The air was crisp in Liyue Harbor, carried by the winds from the chill waters, the harbinger shuddering at the cold poking at the exposed skin near his navel. His heart belonged to Snezhnaya, sure, but alas, the frost never agreed with him. It made him sluggish and his reaction time slowed, which was part of why he was the vanguard and didn’t stay back to defend the homeland itself.
And so, if anyone were to ask why he dawdled in front of the restaurant as long as he did, weighing the merits of walking against commissioning a rickshaw long enough for a tall and handsome and infuriating man to follow him out into the night, he would blame it on that very cold.

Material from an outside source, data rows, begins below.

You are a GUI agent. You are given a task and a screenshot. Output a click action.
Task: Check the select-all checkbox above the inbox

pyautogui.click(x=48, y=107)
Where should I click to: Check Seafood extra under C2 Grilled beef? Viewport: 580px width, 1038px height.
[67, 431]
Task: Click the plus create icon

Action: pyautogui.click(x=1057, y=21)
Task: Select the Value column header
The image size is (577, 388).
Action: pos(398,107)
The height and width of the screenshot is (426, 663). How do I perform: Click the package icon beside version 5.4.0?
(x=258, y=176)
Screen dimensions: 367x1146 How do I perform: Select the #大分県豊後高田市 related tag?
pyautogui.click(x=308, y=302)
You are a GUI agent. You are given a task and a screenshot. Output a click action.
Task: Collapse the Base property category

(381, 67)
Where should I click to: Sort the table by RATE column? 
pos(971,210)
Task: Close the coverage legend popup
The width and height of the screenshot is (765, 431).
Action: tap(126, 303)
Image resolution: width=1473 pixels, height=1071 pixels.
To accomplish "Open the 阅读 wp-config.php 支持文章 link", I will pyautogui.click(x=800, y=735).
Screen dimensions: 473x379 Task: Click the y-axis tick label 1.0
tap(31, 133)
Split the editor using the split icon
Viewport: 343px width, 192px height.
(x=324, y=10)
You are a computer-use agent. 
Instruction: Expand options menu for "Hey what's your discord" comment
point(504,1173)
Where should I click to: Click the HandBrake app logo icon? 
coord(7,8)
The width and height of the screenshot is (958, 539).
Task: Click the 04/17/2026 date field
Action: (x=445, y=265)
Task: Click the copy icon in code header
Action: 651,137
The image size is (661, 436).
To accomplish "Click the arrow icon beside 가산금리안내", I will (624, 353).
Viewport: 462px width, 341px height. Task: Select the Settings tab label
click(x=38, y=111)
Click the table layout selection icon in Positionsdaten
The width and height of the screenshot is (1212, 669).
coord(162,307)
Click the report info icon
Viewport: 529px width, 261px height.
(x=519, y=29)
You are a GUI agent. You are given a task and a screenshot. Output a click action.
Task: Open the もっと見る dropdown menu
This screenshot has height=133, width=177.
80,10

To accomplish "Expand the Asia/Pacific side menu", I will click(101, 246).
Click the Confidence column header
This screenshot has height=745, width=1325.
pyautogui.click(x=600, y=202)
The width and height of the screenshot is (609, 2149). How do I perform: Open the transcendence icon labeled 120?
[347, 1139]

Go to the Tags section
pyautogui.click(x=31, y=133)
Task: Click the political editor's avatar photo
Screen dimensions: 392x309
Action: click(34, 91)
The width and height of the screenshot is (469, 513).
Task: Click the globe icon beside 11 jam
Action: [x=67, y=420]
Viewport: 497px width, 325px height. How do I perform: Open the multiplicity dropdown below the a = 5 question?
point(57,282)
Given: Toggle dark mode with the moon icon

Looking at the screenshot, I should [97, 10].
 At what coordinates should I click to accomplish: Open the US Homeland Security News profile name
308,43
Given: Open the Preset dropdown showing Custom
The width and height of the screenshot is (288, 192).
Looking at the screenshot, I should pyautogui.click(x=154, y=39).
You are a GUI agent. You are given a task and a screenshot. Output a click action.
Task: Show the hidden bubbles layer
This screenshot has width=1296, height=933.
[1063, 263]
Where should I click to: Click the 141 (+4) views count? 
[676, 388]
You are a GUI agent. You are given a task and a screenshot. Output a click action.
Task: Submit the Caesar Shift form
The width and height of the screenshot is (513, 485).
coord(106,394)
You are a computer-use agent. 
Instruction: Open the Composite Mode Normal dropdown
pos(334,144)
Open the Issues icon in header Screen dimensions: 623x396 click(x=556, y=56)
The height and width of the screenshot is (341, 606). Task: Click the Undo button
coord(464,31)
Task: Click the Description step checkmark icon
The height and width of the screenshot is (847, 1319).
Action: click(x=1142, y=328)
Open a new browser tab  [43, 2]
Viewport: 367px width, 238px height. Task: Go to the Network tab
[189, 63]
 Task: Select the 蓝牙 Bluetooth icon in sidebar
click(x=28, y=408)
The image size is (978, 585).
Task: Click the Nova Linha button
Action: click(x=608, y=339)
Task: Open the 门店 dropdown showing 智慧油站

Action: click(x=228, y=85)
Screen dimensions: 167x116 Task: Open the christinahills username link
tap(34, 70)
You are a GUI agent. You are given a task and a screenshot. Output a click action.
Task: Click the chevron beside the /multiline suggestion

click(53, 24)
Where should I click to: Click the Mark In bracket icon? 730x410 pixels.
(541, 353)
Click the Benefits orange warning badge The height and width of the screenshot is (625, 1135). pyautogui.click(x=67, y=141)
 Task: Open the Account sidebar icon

Zhongli said nothing, just stood next to him and stared out into the open street alongside the harbinger, waiting. Patient as stone. Childe hazarded a glance. His jaw was sharp, and like stone, Childe imagined punching it would be more likely to slice up his own hand than deal any type of blow to the impassive god. (He imagined kissing it would cut his lips.)
Still, looking at him now, Childe’s hands itched, for a fight or for some other way to get this ill temper out of his system. The feeling was overwhelming, but to initiate a brawl with a deity, however diminished, in his own city, that would be a colossally stupid idea. So Childe took the marginally safer, still colossally stupid option, and suddenly grabbed a fistful of Zhongli’s stupidly perfect clothes and rammed his mouth against his stupidly soft lips. The god suddenly tensed up under his grip— (shit, had he taken it too far—) before melting into his touch. And suddenly a year of imagination solidified in his hands.
Zhongli cupped his jaw in turn and kissed him deeper, teeth grazing against his lower lip. This was not the first time he’d done this in his several millennia of life. They breathed each other in, close enough for Childe to smell the warmth of the Liyuen stoves in his hair, just as Zhongli drew out the chill of the first Snezhnayan snowfall of the year from somewhere deep in his bones. Childe wasn’t nearly as delicate in his own processions as he took his turn to direct the spontaneous make-out session, teeth not quite clashing, and yet probably a bit too close. It was messy and tinged with a sense of desperation, but he finally started to fall into an easy pattern—
Until the hostess of the Liuli Pavilion informed them that the patio of the building was not intended for the passionate culmination of a lover’s quarrel. Zhongli pulled away, damn him, coolly smiled at her, and slipped his hand into Childe’s, at which point his mind blanked and he could only think—
Why was he doing this.
He needed to make his way back to Zapolyarny Palace soon. Instead he was leading on a mark who he needed nothing from. But he wanted. Oh did he want. He wanted to kiss him until he ran out of breath, he wanted someone to be pressed against a wall (he wasn’t picky who), he wanted to taste the divine.
And he still wanted to punch him in the face, archons be damned.